Un poemario no tan atroz, ni tan amargo

El poeta Sergio García Zamora en el 24° Festival Internacional de Poesía de Medellín. (Facebook)
El poeta Sergio García Zamora en el 24° Festival Internacional de Poesía de Medellín. (Facebook)

Sergio García Zamora es un joven aquejado de esa "enfermedad incurable y pegadiza" que es hacerse poeta, al decir de la sobrina de Alonso Quijano, el bueno. Natural de la Esperanza, Villa Clara, y a punto de cumplir los treinta, ha tenido una trayectoria sorprendente desde que en 2011 saliera a la luz su segundo poemario, Poda.

Ya antes habíamos reseñado aquí otro de sus libros, Pabellón de Caza, en la edición bilingüe que la santaclareña Sed de Belleza le publicó hace un par de años. Ahora es la editorial miamense Publicaciones Entre Líneas quien le edita un bien presentado cuaderno de poemas, Toda luna y todo sol.

El epígrafe de Rimbaud con que el autor abre su libro nos pone en la pista de los sentimientos que impulsaron este poemario: "Toda luna es atroz y todo sol amargo". Es por tanto un libro en que el enfant terrible de las letras villaclareñas, aquel que publicó su primer libro a los 17, pretende hablar desde la angustia de quien constata que hay mucho de cruel, de inhumano, de acre, en el destino que nos está reservado a los hombres.

Algo que comenzamos a notar precisamente en el instante en que la infancia y la juventud han quedado definitivamente atrás, cuando ya ese como clamoreo interior, esa luminosidad difusa con que llegamos al mundo comienzan a retroceder para dejarnos ante la realidad monda y lironda de nuestra existencia finita en casi todos los sentidos.

No obstante, si algo parece angustiar a Sergio aquí es más bien la constatación de la indetenible fluencia de la vida y de su circunstancia, que las hace a ambas reacias a dejarse encapsular en esos paquetes, las ideas y los conceptos, con que pretendemos inútilmente apresarlas para siempre jamás.

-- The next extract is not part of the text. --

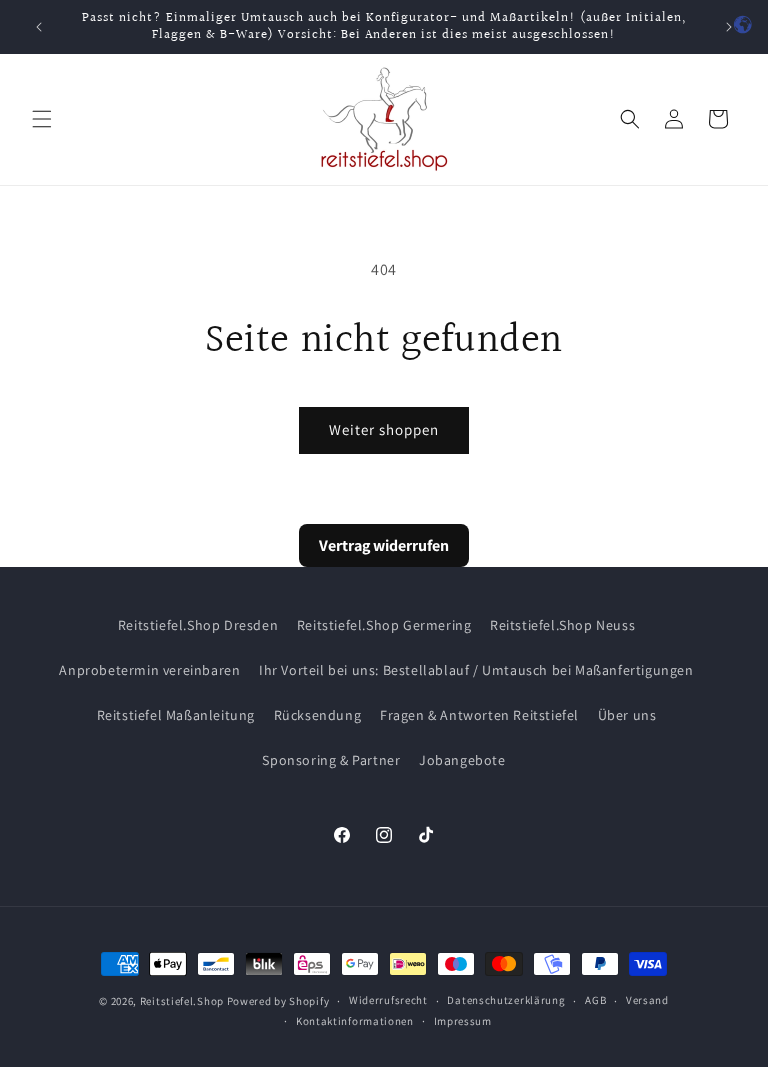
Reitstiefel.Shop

Es esta la razón de los constantes contrastes que a cada momento nos saltan desde las líneas de estos poemas.

No nos parece que en realidad sea este un libro atroz y amargo. Para ser sinceros es una profunda sensación de humanidad y calor

Desde esos casi pequeños divertimentos en que al deseo de los padres de Schumann de que su hijo se hiciera abogado el que escribe estos versos contrapone su preferencia porque su hija termine de "excelente músico", hasta aquellos otros poemas más complejos en que el poeta se descubre atrapado en las contradicciones propias de aquel que piensa no solo hacia afuera, sino también hacia adentro, reflexivamente.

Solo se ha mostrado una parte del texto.